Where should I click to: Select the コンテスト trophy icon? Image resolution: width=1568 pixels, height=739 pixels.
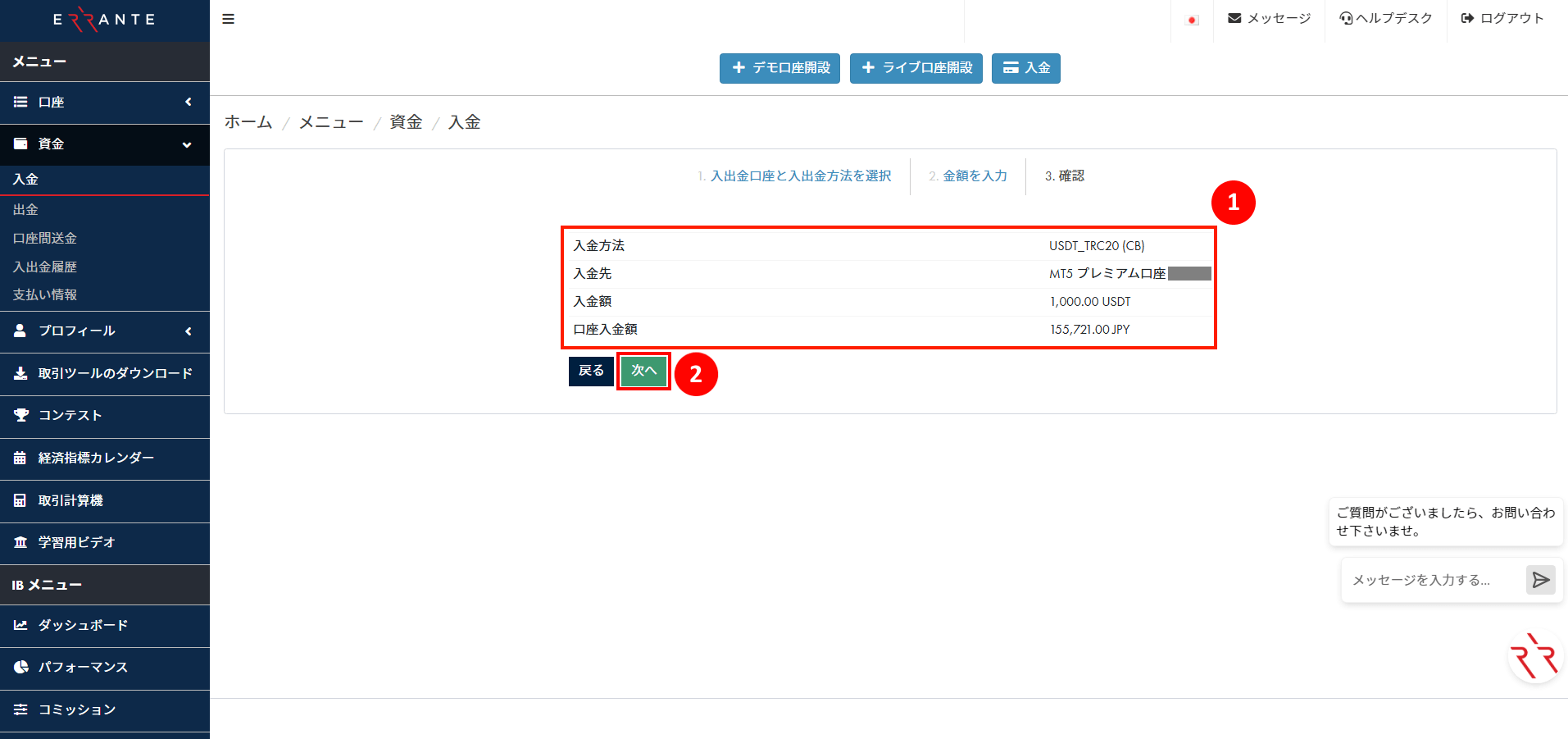point(20,416)
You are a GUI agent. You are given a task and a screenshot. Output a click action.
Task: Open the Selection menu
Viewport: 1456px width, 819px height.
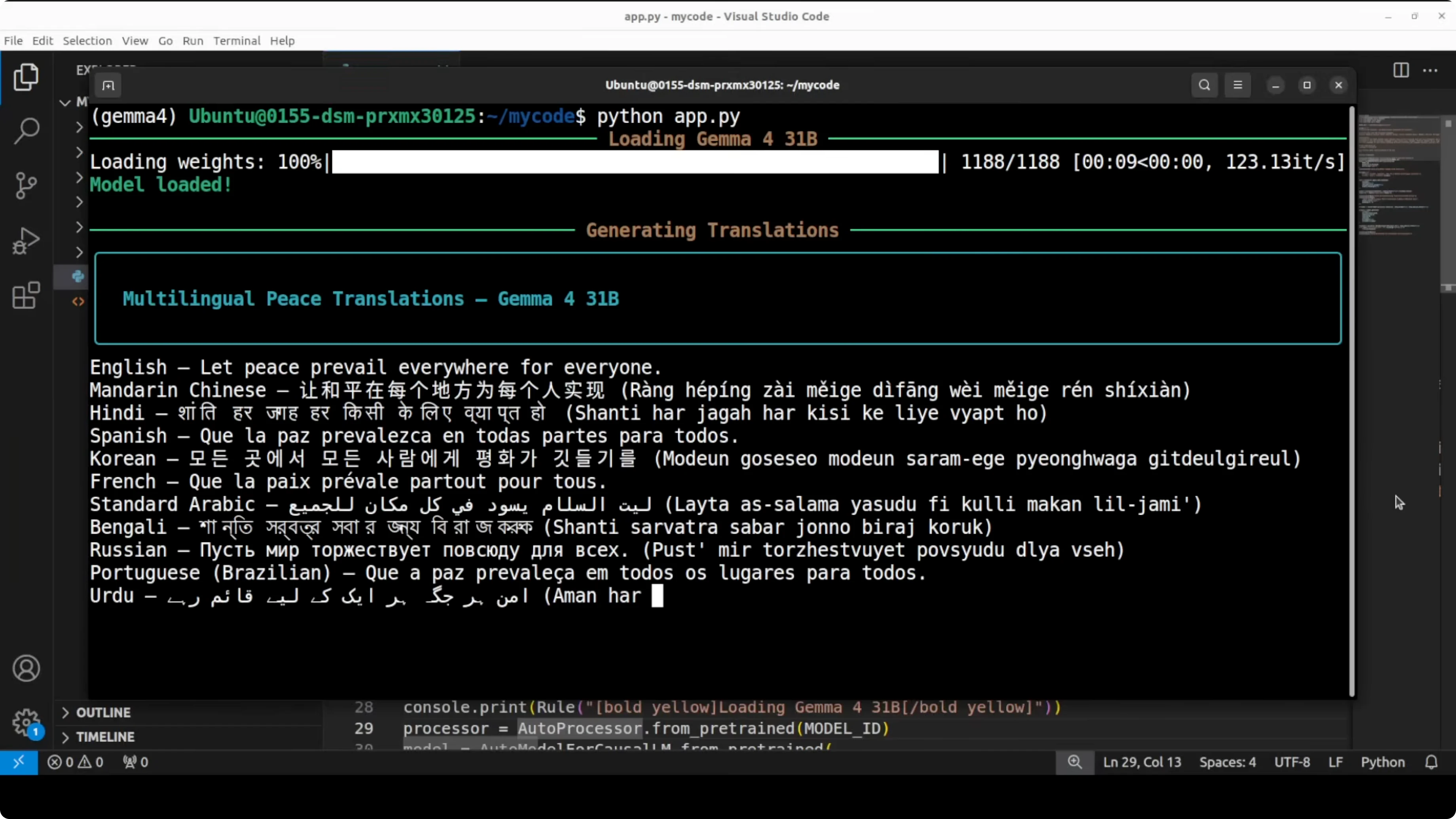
- - - -
● GOAL OF THE EXERCISE: Word-for-word output of the material above is needed, with the pictures left out.

● WRITTEN RESPONSE:
Where should I click to: Select the コンテスト trophy icon? Image resolution: width=1568 pixels, height=739 pixels.
point(20,416)
You are a GUI agent. You are given a task and a screenshot. Output a click action.
Task: Open the Selection menu
Viewport: 1456px width, 819px height.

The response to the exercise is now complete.